═══ Provided material ═══

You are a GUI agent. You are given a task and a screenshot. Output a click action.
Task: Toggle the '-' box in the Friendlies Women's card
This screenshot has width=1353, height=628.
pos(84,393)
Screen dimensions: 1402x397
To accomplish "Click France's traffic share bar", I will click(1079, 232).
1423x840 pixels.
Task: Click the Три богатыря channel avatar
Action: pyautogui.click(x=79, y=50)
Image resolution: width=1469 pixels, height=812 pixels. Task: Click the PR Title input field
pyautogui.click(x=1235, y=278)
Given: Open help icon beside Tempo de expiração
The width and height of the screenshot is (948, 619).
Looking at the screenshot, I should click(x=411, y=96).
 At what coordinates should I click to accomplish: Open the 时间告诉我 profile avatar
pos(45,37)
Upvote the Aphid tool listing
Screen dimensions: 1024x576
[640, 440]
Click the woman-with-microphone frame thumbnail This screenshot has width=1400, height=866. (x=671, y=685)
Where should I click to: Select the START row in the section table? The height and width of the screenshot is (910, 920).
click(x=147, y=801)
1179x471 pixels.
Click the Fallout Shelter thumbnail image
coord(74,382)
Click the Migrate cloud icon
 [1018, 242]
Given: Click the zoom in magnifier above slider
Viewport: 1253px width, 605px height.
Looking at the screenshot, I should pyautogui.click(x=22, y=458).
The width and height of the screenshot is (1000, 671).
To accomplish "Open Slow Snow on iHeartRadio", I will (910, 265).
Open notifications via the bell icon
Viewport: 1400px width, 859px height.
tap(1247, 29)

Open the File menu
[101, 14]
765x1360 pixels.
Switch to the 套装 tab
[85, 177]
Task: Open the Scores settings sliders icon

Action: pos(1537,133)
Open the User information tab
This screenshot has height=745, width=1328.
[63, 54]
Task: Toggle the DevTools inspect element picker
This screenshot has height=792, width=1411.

═══

→ What is expected
Quote the lines from the line with "Given: Open help" to the line with "[1018, 242]", both included, reproducing each one without any change.

→ Expected output
Given: Open help icon beside Tempo de expiração
The width and height of the screenshot is (948, 619).
Looking at the screenshot, I should click(x=411, y=96).
 At what coordinates should I click to accomplish: Open the 时间告诉我 profile avatar
pos(45,37)
Upvote the Aphid tool listing
Screen dimensions: 1024x576
[640, 440]
Click the woman-with-microphone frame thumbnail This screenshot has width=1400, height=866. (x=671, y=685)
Where should I click to: Select the START row in the section table? The height and width of the screenshot is (910, 920).
click(x=147, y=801)
1179x471 pixels.
Click the Fallout Shelter thumbnail image
coord(74,382)
Click the Migrate cloud icon
 [1018, 242]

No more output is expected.